WHAT IS NEEDED: Take the line with "[Google Maps] (1154, 1219)" as the first line and the last line of the data as the final one. Write out those lines exactly, and no others.

PROVIDED ENTRIES:
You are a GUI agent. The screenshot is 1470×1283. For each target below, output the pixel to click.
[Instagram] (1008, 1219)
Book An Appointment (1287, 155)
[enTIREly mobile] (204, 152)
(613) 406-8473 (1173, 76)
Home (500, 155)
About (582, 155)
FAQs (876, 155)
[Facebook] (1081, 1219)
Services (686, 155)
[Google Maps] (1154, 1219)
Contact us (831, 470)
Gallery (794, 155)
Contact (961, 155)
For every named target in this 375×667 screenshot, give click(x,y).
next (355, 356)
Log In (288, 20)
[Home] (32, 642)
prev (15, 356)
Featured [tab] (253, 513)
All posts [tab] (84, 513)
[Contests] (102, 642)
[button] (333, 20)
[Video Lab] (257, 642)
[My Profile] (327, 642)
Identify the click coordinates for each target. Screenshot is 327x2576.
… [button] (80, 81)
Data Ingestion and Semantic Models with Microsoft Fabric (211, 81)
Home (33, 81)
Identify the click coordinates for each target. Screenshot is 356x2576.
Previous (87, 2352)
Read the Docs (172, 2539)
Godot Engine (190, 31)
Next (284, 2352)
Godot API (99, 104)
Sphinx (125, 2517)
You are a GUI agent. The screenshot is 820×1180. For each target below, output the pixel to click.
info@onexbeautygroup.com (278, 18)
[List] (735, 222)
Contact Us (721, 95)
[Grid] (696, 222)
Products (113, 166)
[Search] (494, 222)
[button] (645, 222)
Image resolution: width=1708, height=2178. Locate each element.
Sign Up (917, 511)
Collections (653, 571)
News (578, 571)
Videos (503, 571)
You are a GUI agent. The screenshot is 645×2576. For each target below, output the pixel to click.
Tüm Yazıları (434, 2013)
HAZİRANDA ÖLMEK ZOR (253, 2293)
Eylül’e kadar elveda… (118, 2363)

RESULT FOR THIS TASK:
[Google Maps] (1154, 1219)
Contact us (831, 470)
Gallery (794, 155)
Contact (961, 155)
For every named target in this 375×667 screenshot, give click(x,y).
next (355, 356)
Log In (288, 20)
[Home] (32, 642)
prev (15, 356)
Featured [tab] (253, 513)
All posts [tab] (84, 513)
[Contests] (102, 642)
[button] (333, 20)
[Video Lab] (257, 642)
[My Profile] (327, 642)
Identify the click coordinates for each target. Screenshot is 327x2576.
… [button] (80, 81)
Data Ingestion and Semantic Models with Microsoft Fabric (211, 81)
Home (33, 81)
Identify the click coordinates for each target. Screenshot is 356x2576.
Previous (87, 2352)
Read the Docs (172, 2539)
Godot Engine (190, 31)
Next (284, 2352)
Godot API (99, 104)
Sphinx (125, 2517)
You are a GUI agent. The screenshot is 820×1180. For each target below, output the pixel to click.
info@onexbeautygroup.com (278, 18)
[List] (735, 222)
Contact Us (721, 95)
[Grid] (696, 222)
Products (113, 166)
[Search] (494, 222)
[button] (645, 222)
Image resolution: width=1708, height=2178. Locate each element.
Sign Up (917, 511)
Collections (653, 571)
News (578, 571)
Videos (503, 571)
You are a GUI agent. The screenshot is 645×2576. For each target below, output the pixel to click.
Tüm Yazıları (434, 2013)
HAZİRANDA ÖLMEK ZOR (253, 2293)
Eylül’e kadar elveda… (118, 2363)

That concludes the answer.